The best dancer was an old guy who wore a cowboy hat, wife-beater T-shirt, cut-off shorts and cowboy boots. Oh, and he briefly filled in for the band’s drummer because he really does know music.

It was at a place called the Fugly Worm Pub, and you can buy a Fugly Worm Pub T-shirt to prove that’s the name.

This is on Muscogee Road in Cantonment. Not the New Cantonment of high-dollar subdivisions and supersized SUVs, but the Old Cantonment, a place with chain-smokers and dinged-up vehicles, where the only wine sold is Sutter Home or some such unpretentious stuff.

The Worm is a narrow bar/restaurant, with a pool table off to the side. Inside the front door, the man says, “Three dollars. Got to help pay for the band.”

Then you walk through the bar and go out the back door, where a big grassy yard runs downhill, people far outnumber the folding chairs, and an adequate stage awaits the band.

All in all, it was a much more authentic country setting than Seville Quarter and other trendy spots where the Eldorados usually play.

Here are two more reasons why I admire the Eldorados and feel a lot of local musicians could learn from them: The band starts on time — yes, people in the audience have lives, too — and the group played two hours and 15 minutes straight for the first set. No narcissistic chitchat, no political B.S., no preening for pals in the crowd.

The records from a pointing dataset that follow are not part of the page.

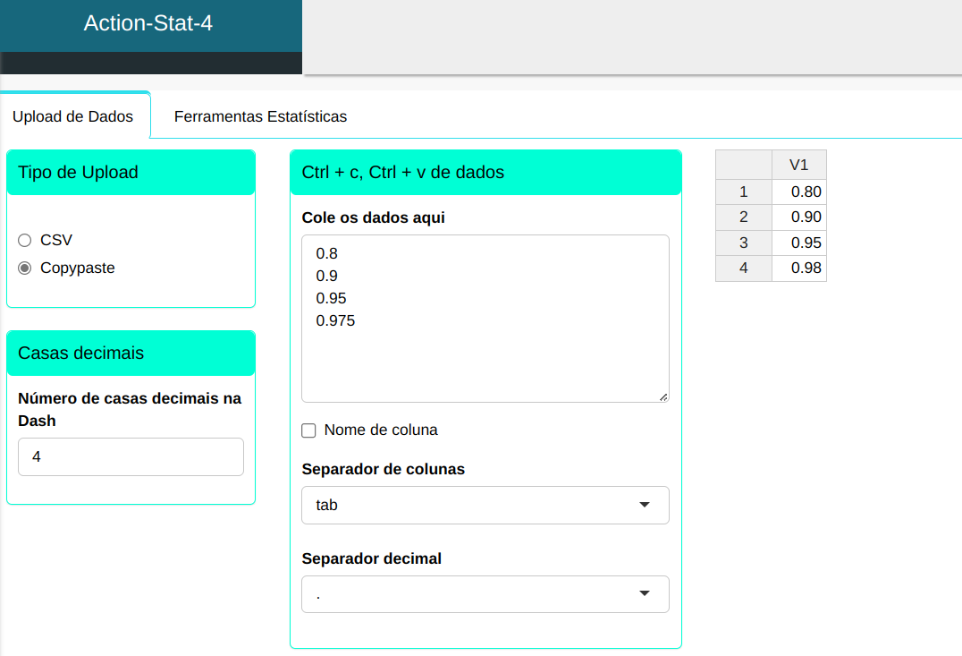Choose the CSV upload type

[25, 240]
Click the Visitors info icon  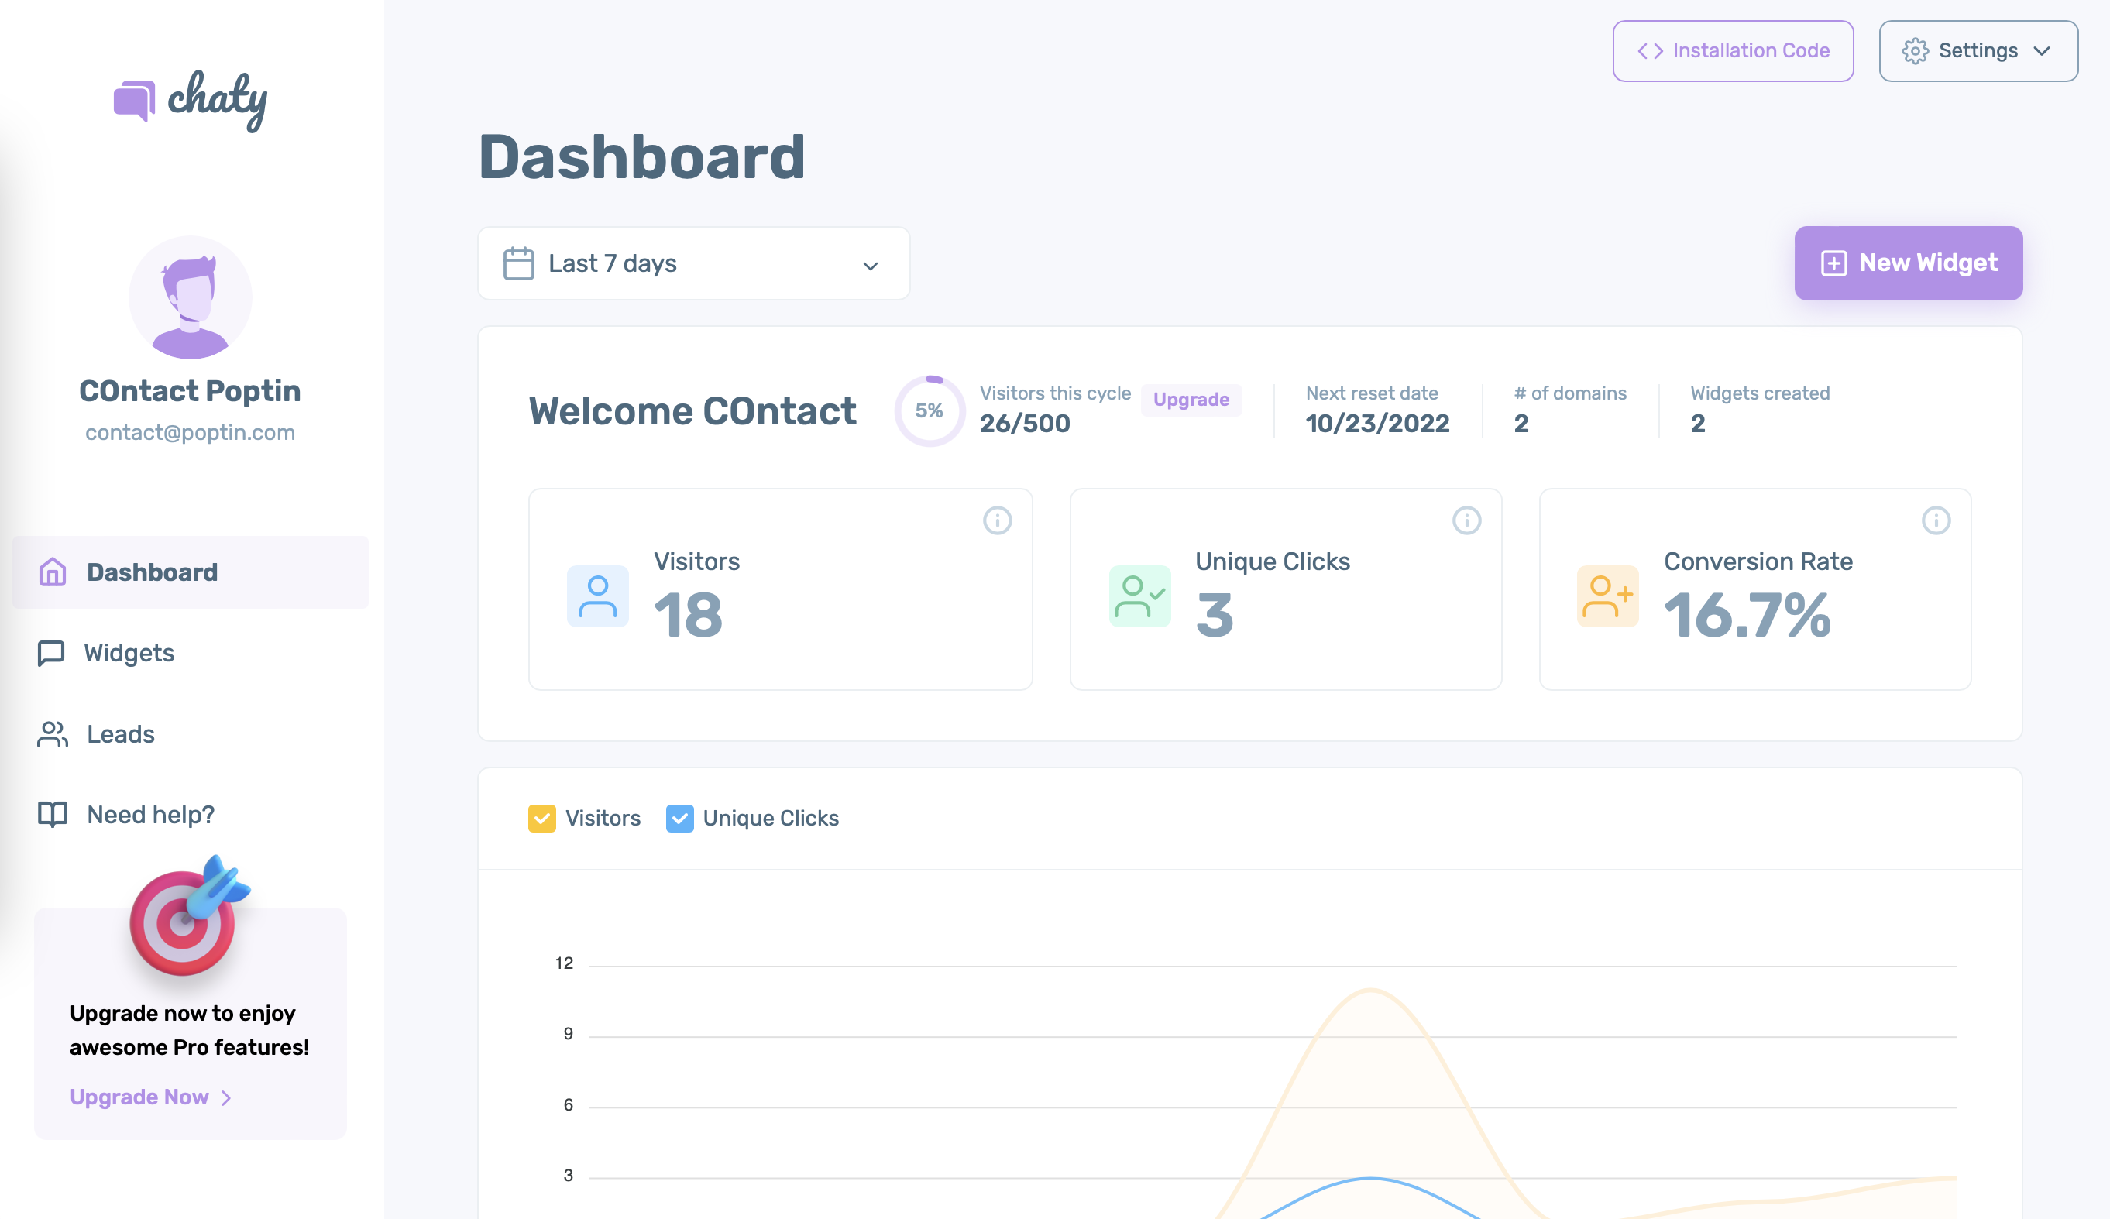click(996, 521)
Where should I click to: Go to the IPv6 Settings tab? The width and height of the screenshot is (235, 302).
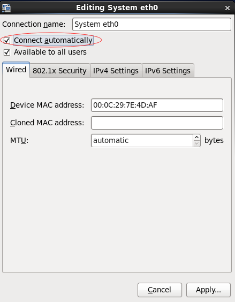point(168,71)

Just straight-ahead, mostly uptempo music with a strong country tilt and exciting rearrangements of stuff you and maybe your parents grew up listening to. Lead singer Gretsch Lyles has a strong, clear voice with a lean body and clean face that ladies like, and he throws some showmanship into the act as the group runs through Elvis Presley, Cpnway Twitty, Randy Travis, Willie Nelson and just about anyone else you can think of.

But the best parts for me were the three guitars making war and making love, rich country lyrics, and the realization that the best of the Old South still lives.

(written in August 2011)

‘The Heat’ works with its brilliant mix of old and new material

Sometimes a movie is better than the sum of its parts, no pun intended.

Take “The Heat,” starring Sandra Bullock as an uptight FBI agent and Melissa McCarthy as a rogue Boston police officer.

Many critics rightly point out the weaknesses in the movie — the stereotyping of Boston shanty Irish, the easy jokes, lines that fall flat (the guy who said Bullock was the first woman over 40 who excited him),* and physical stuff that’s been done a dozen, even a hundred, times in similar movies starring men.

But the movie made me laugh. Not just chuckle here, smile there. No, I laughed out loud, repeatedly, because the movie was a hoot.

The burly McCarthy shimmies her way through car windows because she doesn’t have enough space to open her car door. She and Bullock get jammed going into a door because neither wants the other to go first. How often did the Three Stooges do that? Still, they made it funny.

Bullock revealed as a Spanx-wearing lady. Dumb asides, like McCarthy asking if Bullock’s husband was “a hearing man.” McCarthy’s willfully dumb relatives asking Bullock if she’s a man or a woman, and how does she get such a close shave.

For writers, “The Heat” shows that writing doesn’t have to be 100 percent original to work. Take what you have and shape it in your own way to tell your story, and if it’s done well, the audience will follow


*Maybe because the audience was saying, “Sandra Bullock over 40? No way!”  I had to go home and look it up: America’s girl next door is 48! But she doesn’t look it.